We listen to the conversation of the lunching handful (it’s a tiny place), understanding just enough to keep us entertained, but not enough to really follow the storyline. But the music of the dialogue is lovely. I always like to think that in college, I studied an instrument: I studied Italian.
We end with an espresso and head out.
So what’s an afternoon walk like here? Well, it's melon yellow, warm, very pretty.
We make a lot of quick darts into stores. I’m in search of sandals. My cheap old French pair finally fell apart last year and I have been deeply disappointed with Madison’s offerings. I want something feminine! – I tell the clerks there. We sell comfortable sandals that pay attention to the support.. bla bla bla… Yes, great, but why can’t it look pretty and delicate and colorful? Why is everything here brown or black?
Italy, like France and Spain, cares about how the shoe looks on a woman’s foot. How quaint is that!
Finally, I find something that is comfortable and colorful.
But wait, there is a gelato stop as well. With this very original, very delicious flavor: crema al Barolo chinato (translated: Barolo wine ice cream with cinchona). Oh, and strawberry sorbetto. And so long as we are expanding our diets to include ice cream and pasta daily (in addition to, you know, the main courses and desserts) why not add some delicious cream on top? We join others who stop their shopping long enough to take in a cup of the good stuff.
Was this day only about commerce and food? No. Rome doesn’t allow you to forget your surroundings.
We pause at the Piazza Navona (along with others who pause to take photos, or just to stretch the legs a bit)…
…and we walk down to the Pantheon to get that sense of humility that comes from being in this most daring structure in the country. Perhaps the world. Imagine: the dome was built in 125 A.D., without the tools and knowledge that we have today and yet it is said that had it been built now, it would surely have crumbled over time. The biggest brick dome, the most copied, the finest -- in the history of architecture, it really outshines them all.
There is an opening at the center of the dome. When it rains, the water pours down and empties out through the twenty two small holes in the ground.
We stand in awe of all this and I expect if we come here again (yes, we must!), we’ll stand in awe again. Rome is like that: awe repeats itself, even if you’ve been there, seen that, done that.
And now we take the familiar turn, up the Spanish Steps – a razzmatazz of people and voices and hot sun and cool waters for foot dipping (just a little yukky, if you think about it)..
It's time for us to rest for a minute at the hotel. Because it’s another long walk in the evening as we head out toward the island in the middle of the Tiber, for dinner at the Sora Lella.
Oh, but let me explain that an evening walk here isn’t just about the time it takes to get somewhere. And it’s not only about darting traffic at crosswalks (we are getting, unfortunately, braver with this: we are up for the challenge! We’ll make them stop!). It is about passing these, in the fading light of the disappearing sun.

§ §

== Problem 1 ==
Print the stretch of the Rome travel passage from "We end with" through "quaint is that!".
== Problem 2 ==
Sum up the Rome travel passage in two sentences.

== Extracted records ==
§ §

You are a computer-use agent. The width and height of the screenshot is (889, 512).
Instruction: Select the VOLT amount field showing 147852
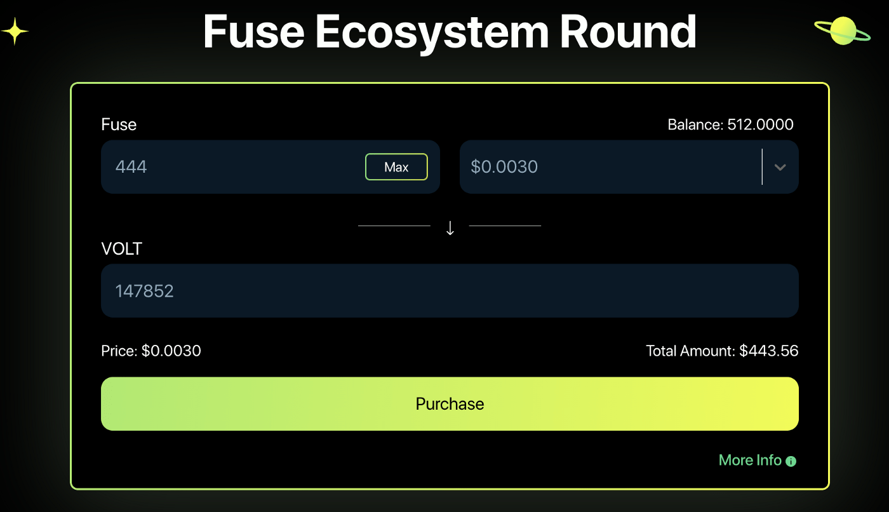pos(450,290)
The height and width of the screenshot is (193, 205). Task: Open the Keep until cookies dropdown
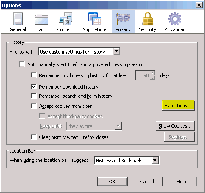[94, 126]
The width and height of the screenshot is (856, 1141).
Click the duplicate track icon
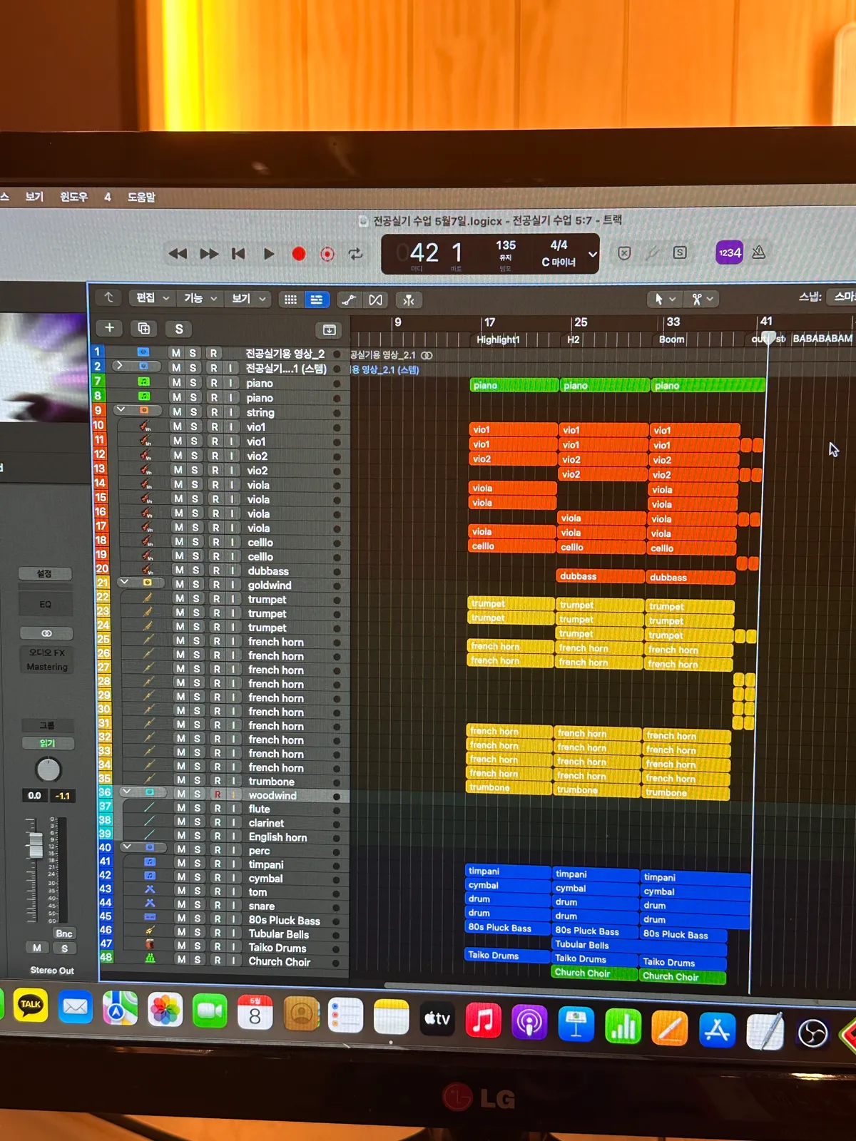(x=144, y=328)
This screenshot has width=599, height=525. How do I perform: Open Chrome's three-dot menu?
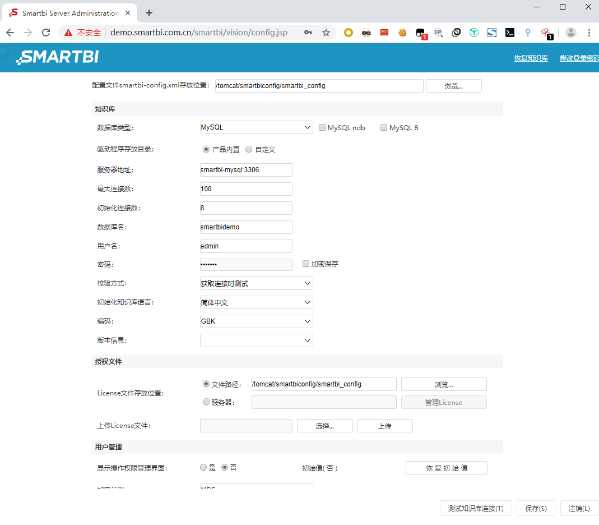pyautogui.click(x=589, y=33)
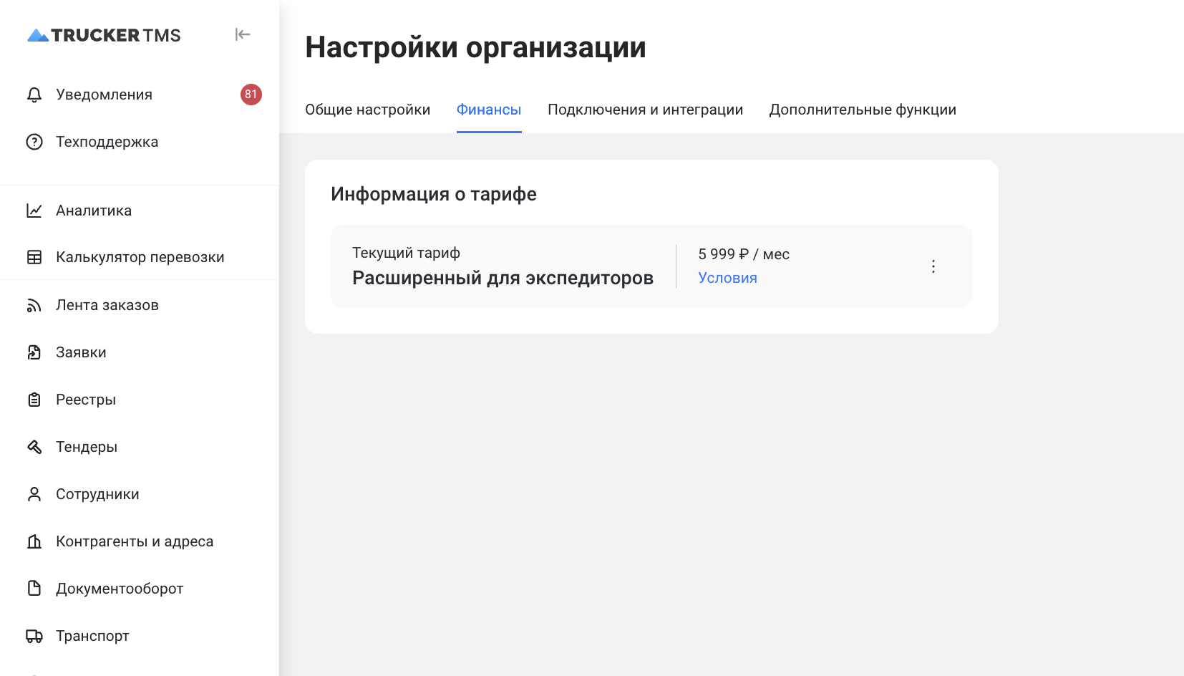Image resolution: width=1184 pixels, height=676 pixels.
Task: Collapse the sidebar with the arrow icon
Action: click(243, 34)
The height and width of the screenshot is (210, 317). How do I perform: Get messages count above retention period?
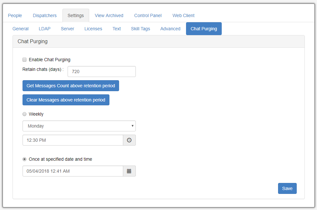pyautogui.click(x=70, y=86)
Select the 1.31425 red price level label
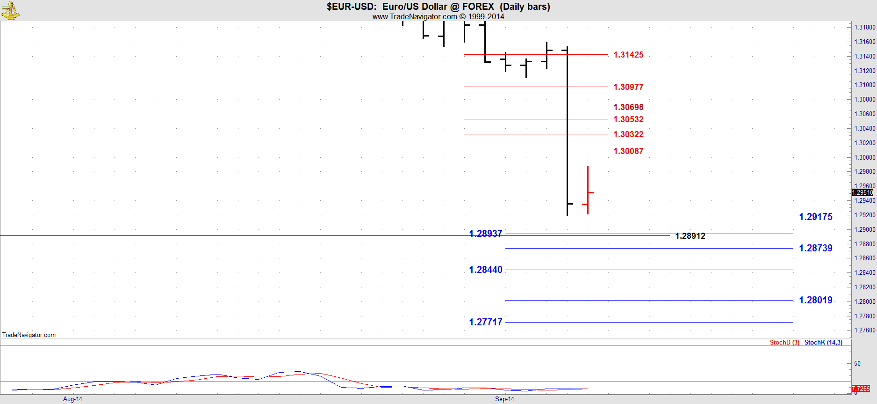This screenshot has width=877, height=404. coord(628,55)
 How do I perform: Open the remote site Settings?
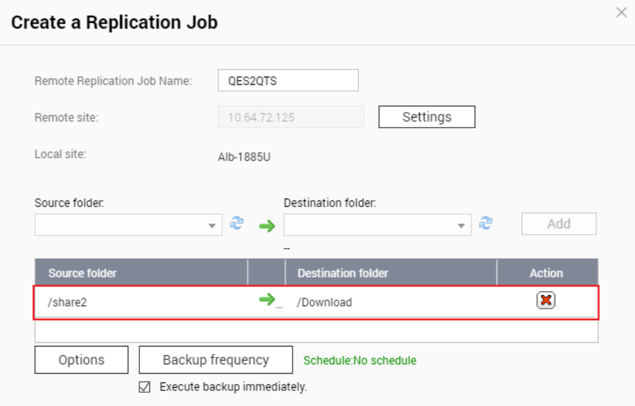click(427, 117)
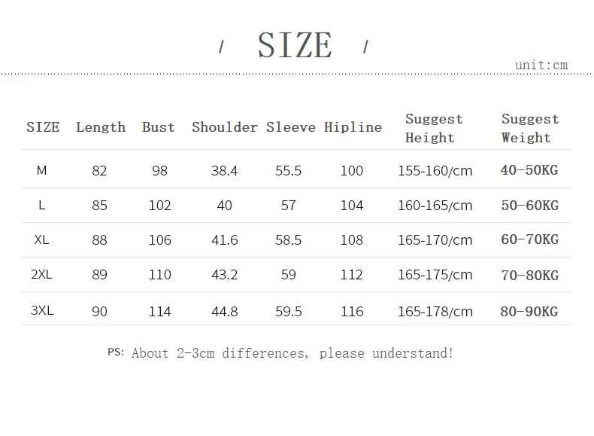Viewport: 594px width, 436px height.
Task: Select the XL size row label
Action: (x=41, y=239)

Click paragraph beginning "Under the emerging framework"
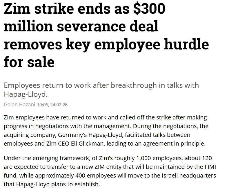coord(110,171)
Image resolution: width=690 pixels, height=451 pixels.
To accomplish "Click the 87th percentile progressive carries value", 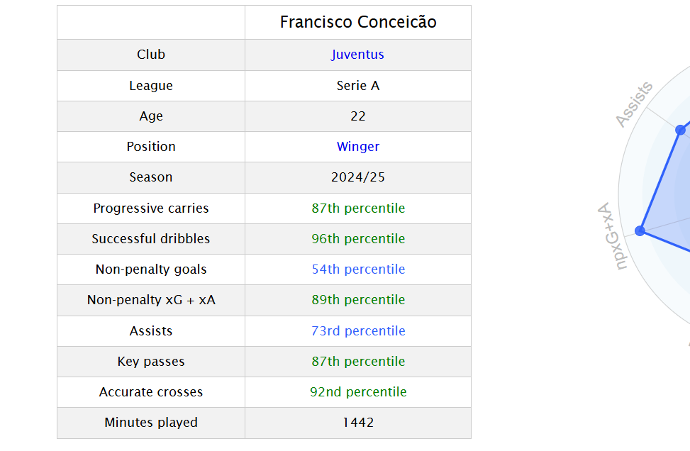I will point(357,208).
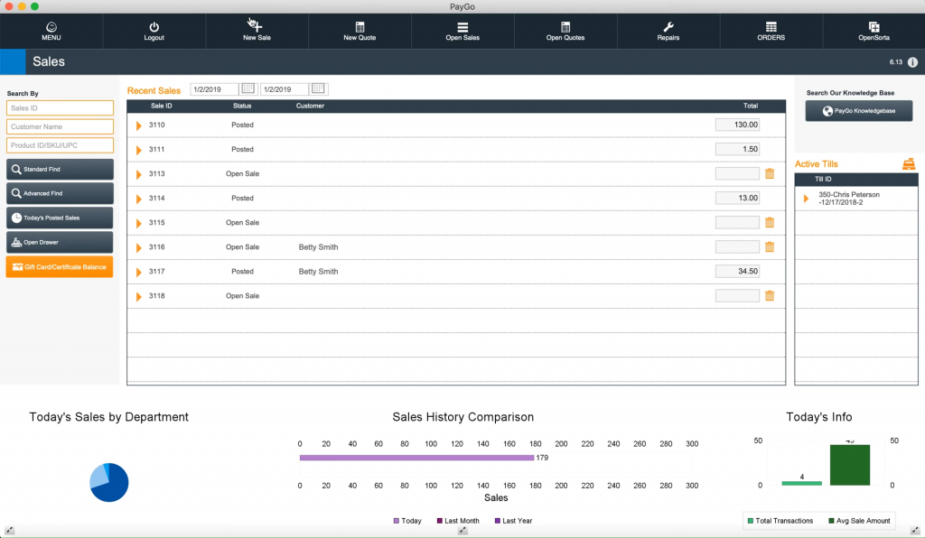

§ §

== Task result 1 ==
We end with an espresso and head out.
So what’s an afternoon walk like here? Well, it's melon yellow, warm, very pretty.
We make a lot of quick darts into stores. I’m in search of sandals. My cheap old French pair finally fell apart last year and I have been deeply disappointed with Madison’s offerings. I want something feminine! – I tell the clerks there. We sell comfortable sandals that pay attention to the support.. bla bla bla… Yes, great, but why can’t it look pretty and delicate and colorful? Why is everything here brown or black?
Italy, like France and Spain, cares about how the shoe looks on a woman’s foot. How quaint is that!

== Task result 2 ==
After lunch and an espresso, the writer spends a warm Rome afternoon darting into stores in search of sandals, finally finding a comfortable and colorful pair, and stops for gelato that includes a Barolo wine flavor. The walk also takes in the Piazza Navona, the awe-inspiring Pantheon with its dome built in 125 A.D., and the Spanish Steps, followed by a rest at the hotel before an evening walk to dinner at the Sora Lella on the island in the Tiber.